Hacıları uğurlarken...

Hacıları uğurlarken...

Hac yolculuğu başladı. Gidenlere hayırlısıyla gidip gelmek ve hacc-ı mebrur, gitmeyenler için de Allah’ın gitme imkanı nasip etmesini diliyoruz.
İslamın beş şartından biri olan hac, ihlasla ve usulüne göre yapılırsa insanı anasından doğduğu gibi günahsız ve tertemiz yapan bir ibâdet. Halk arasında, “Onun günahını ancak hac temizler” ve “Onun günahını hac bile temizlemez” sözleri boşuna meşhur olmuş değil.
Onun için, imkânı olan Müslümanlar bir an önce hacca gitmek isterken imkanı olmayanlar da bir imkan bulup hacca gitmenin hasretini çekiyorlar.
Hac birçok kimselere ömürde ancak bir defa nasip olup, ikinci defa yerine getirmek çok zor veya adeta imkansız olduğu için hacılar haklı olarak bir yanlış veya eksiklik yapmamak için çok dikkatli hareket ediyorlar. Şüphelendikleri meselelerde başlarındaki hocalara sık sık sorular soruyorlar.
Türkiye’de Hanefilik ağırlıkta olmakla beraber, İslamda başka hak mezhebler de var. Bir de Vehhâbîlik var ki dört sünnî mezhebin dışındadır. Suudî Arabistan’da adeta resmî mezheb Vehhâbîlik...
Vehhâbîlik, itikad ve ibâdet cihetinden sünnî mezheblerden ayrılıyor. Onun için, hacılar orada gördükleri farklılıkları hocalara soruyorlar. Sormak da en tabii hakları.
Hadis-i şerifte bildirildiğine göre, Medine’de Mescid-i Nebevî’de kılınan bir namaz, diğer yerlerde kılınan namazın bin misli, Mekke’de Harem-i şerifte kılınan bir namaz ise diğer yerlerde kılınan namazın yüz bin mislidir. Böyle olunca, oralarda kıldığı namazının boşa gitmesini kimse istemez...
Hacılar Peygamberimiz’i ziyaret ediyor ve haliyle sevgili Peygamberimiz’den şefaat istiyor ve bekliyorlar. Oysa, Vehhâbiliğe göre bu doğru değil. Hacca ve umreye gidenlerin eline uçaktan iner inmez tutuşturulan kitaplarda bu mesele açık açık yazıyor. Bu kitaplardan bende de var.

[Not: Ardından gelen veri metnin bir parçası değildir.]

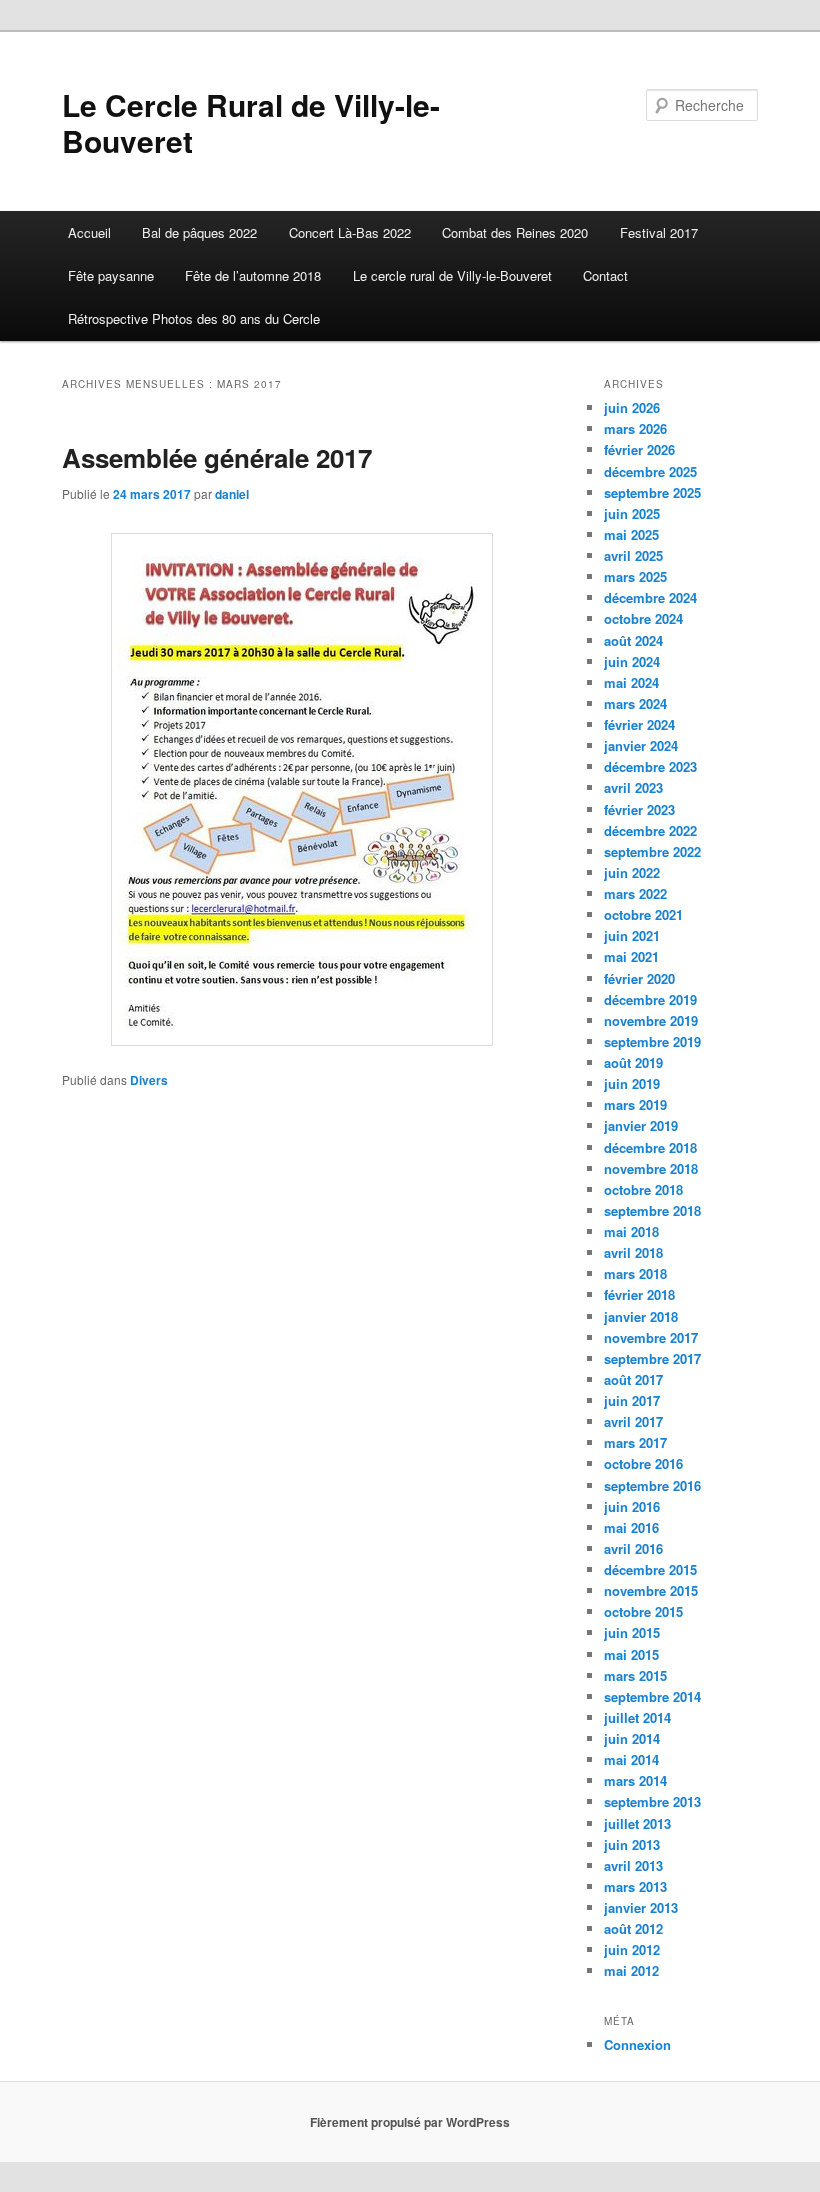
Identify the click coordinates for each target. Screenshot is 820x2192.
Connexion (637, 2044)
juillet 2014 (637, 1717)
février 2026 (639, 449)
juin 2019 (632, 1083)
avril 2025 (633, 555)
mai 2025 (631, 534)
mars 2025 (635, 576)
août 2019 (633, 1062)
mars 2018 (635, 1273)
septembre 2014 (652, 1696)
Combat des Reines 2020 (515, 232)
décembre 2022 (650, 830)
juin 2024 (632, 661)
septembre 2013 (652, 1801)
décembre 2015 (650, 1569)
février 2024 (639, 724)
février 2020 (639, 978)
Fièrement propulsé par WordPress (410, 2122)
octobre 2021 (643, 914)
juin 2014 (632, 1738)
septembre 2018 (652, 1210)
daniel (232, 494)
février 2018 (639, 1294)
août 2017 (633, 1379)
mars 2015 (635, 1675)
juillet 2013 (637, 1823)
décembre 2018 (650, 1147)
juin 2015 (632, 1632)
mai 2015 (631, 1654)
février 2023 (639, 809)
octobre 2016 (643, 1463)
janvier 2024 (641, 745)
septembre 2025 (652, 492)
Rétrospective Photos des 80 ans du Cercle (194, 318)
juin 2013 (632, 1844)
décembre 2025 (650, 471)
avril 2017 (633, 1421)
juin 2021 (632, 935)
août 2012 (633, 1928)
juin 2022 (632, 872)
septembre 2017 (652, 1358)
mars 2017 (635, 1442)
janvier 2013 (641, 1907)
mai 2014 (631, 1759)
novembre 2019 (651, 1020)
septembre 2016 (652, 1485)
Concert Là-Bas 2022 (350, 232)
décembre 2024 (650, 597)
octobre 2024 (643, 618)
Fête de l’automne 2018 (253, 275)
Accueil (89, 232)
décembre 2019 (650, 999)
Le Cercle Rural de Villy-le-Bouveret (251, 122)
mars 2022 (635, 893)
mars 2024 (635, 703)
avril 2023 (633, 787)
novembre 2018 (651, 1168)
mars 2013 (635, 1886)
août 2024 (633, 640)
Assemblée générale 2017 (217, 457)
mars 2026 (635, 428)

Şimdi bir hacı efendinin, “Ben Peygamberimiz’i ziyaret edip ondan şefaat istiyorum. Şefaat Yâ Resûlallah diyorum. Bu durumda ben yanlış bir şey mi yapmış oluyorum?” diye düşünmesi, işten bile değil.!

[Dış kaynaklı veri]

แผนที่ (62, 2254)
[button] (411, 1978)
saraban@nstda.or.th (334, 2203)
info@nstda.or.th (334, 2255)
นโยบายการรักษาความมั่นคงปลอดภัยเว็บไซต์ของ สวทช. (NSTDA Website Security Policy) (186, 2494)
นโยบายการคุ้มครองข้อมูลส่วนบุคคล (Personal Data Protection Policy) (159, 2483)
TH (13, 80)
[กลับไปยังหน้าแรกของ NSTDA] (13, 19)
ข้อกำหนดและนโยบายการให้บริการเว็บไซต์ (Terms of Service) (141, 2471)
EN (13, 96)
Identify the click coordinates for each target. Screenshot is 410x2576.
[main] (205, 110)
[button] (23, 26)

Suûdîler hele şükür Peygamberimiz’i ziyarete izin veriyorlar. Ama ola ki yönünüz Peygamberimiz’e doğru iken duâ etmiş olmayasınız. Hemen müdâhale ediyor, yönünüzü kıbleye döndürüyorlar. Çünkü onlara göre, yönünüz Peygamberimiz’e dönük olarak duâ etmek, ondan bir şey istemek olacağından bu da yanlış!
Oysa, duâ sadece kıbleye dönük olarak yapılmaz. İstediğiniz yönde duâ edebilirsiniz. Nitekim namazların arkasında yaptığımız duâlardan başka zamanlarda duâ edeceğimiz zaman ille de kıbleye mi dönüyoruz? Türbelerde duâ ederken ille de türbeye mi dönüyoruz? Hayır! Böyle bir mecbûriyet de yok.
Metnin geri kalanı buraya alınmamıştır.